### Records provided
______________________________
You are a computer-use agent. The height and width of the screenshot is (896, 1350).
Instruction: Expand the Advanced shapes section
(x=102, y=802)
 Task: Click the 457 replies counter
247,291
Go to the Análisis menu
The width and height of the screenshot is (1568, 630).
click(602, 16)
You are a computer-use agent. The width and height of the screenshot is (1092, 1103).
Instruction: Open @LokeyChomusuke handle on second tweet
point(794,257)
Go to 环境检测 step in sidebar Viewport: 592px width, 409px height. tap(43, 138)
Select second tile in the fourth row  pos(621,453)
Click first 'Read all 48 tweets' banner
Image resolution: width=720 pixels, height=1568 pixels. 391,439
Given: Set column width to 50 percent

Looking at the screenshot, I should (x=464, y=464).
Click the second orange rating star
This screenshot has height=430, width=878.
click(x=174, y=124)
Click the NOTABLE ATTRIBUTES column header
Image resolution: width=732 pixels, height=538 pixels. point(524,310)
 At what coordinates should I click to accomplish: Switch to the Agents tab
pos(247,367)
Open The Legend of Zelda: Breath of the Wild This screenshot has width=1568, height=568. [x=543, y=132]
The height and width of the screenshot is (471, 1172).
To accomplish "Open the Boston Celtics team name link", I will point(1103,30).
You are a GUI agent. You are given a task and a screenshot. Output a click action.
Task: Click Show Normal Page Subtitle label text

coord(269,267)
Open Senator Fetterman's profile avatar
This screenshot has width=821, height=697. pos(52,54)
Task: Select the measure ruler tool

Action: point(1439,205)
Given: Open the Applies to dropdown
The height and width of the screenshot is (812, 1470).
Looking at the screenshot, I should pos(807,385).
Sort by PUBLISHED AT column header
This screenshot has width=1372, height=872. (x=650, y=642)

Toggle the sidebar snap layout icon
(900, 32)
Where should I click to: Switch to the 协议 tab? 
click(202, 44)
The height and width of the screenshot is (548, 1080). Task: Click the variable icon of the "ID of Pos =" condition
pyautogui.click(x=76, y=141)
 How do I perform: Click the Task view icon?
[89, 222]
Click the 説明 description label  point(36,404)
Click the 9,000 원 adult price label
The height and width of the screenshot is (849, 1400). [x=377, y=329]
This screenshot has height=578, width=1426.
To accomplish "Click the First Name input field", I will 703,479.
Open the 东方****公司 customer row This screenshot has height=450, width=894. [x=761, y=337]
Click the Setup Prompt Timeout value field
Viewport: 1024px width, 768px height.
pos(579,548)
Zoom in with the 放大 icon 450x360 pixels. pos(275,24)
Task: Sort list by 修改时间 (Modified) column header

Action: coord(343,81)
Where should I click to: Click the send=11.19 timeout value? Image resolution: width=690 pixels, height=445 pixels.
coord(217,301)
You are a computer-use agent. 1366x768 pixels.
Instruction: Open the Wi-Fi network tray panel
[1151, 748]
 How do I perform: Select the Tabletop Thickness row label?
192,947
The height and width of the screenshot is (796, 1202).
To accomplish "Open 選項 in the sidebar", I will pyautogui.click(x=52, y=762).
______________________________
### What is expected
Word for word, write out each of the records above.

### Answer section
You are a computer-use agent. The height and width of the screenshot is (896, 1350).
Instruction: Expand the Advanced shapes section
(x=102, y=802)
 Task: Click the 457 replies counter
247,291
Go to the Análisis menu
The width and height of the screenshot is (1568, 630).
click(602, 16)
You are a computer-use agent. The width and height of the screenshot is (1092, 1103).
Instruction: Open @LokeyChomusuke handle on second tweet
point(794,257)
Go to 环境检测 step in sidebar Viewport: 592px width, 409px height. tap(43, 138)
Select second tile in the fourth row  pos(621,453)
Click first 'Read all 48 tweets' banner
Image resolution: width=720 pixels, height=1568 pixels. 391,439
Given: Set column width to 50 percent

Looking at the screenshot, I should (x=464, y=464).
Click the second orange rating star
This screenshot has height=430, width=878.
click(x=174, y=124)
Click the NOTABLE ATTRIBUTES column header
Image resolution: width=732 pixels, height=538 pixels. point(524,310)
 At what coordinates should I click to accomplish: Switch to the Agents tab
pos(247,367)
Open The Legend of Zelda: Breath of the Wild This screenshot has width=1568, height=568. [x=543, y=132]
The height and width of the screenshot is (471, 1172).
To accomplish "Open the Boston Celtics team name link", I will point(1103,30).
You are a GUI agent. You are given a task and a screenshot. Output a click action.
Task: Click Show Normal Page Subtitle label text

coord(269,267)
Open Senator Fetterman's profile avatar
This screenshot has width=821, height=697. pos(52,54)
Task: Select the measure ruler tool

Action: point(1439,205)
Given: Open the Applies to dropdown
The height and width of the screenshot is (812, 1470).
Looking at the screenshot, I should pos(807,385).
Sort by PUBLISHED AT column header
This screenshot has width=1372, height=872. (x=650, y=642)

Toggle the sidebar snap layout icon
(900, 32)
Where should I click to: Switch to the 协议 tab? 
click(202, 44)
The height and width of the screenshot is (548, 1080). Task: Click the variable icon of the "ID of Pos =" condition
pyautogui.click(x=76, y=141)
 How do I perform: Click the Task view icon?
[89, 222]
Click the 説明 description label  point(36,404)
Click the 9,000 원 adult price label
The height and width of the screenshot is (849, 1400). [x=377, y=329]
This screenshot has height=578, width=1426.
To accomplish "Click the First Name input field", I will 703,479.
Open the 东方****公司 customer row This screenshot has height=450, width=894. [x=761, y=337]
Click the Setup Prompt Timeout value field
Viewport: 1024px width, 768px height.
pos(579,548)
Zoom in with the 放大 icon 450x360 pixels. pos(275,24)
Task: Sort list by 修改时间 (Modified) column header

Action: coord(343,81)
Where should I click to: Click the send=11.19 timeout value? Image resolution: width=690 pixels, height=445 pixels.
coord(217,301)
You are a computer-use agent. 1366x768 pixels.
Instruction: Open the Wi-Fi network tray panel
[1151, 748]
 How do I perform: Select the Tabletop Thickness row label?
192,947
The height and width of the screenshot is (796, 1202).
To accomplish "Open 選項 in the sidebar", I will pyautogui.click(x=52, y=762).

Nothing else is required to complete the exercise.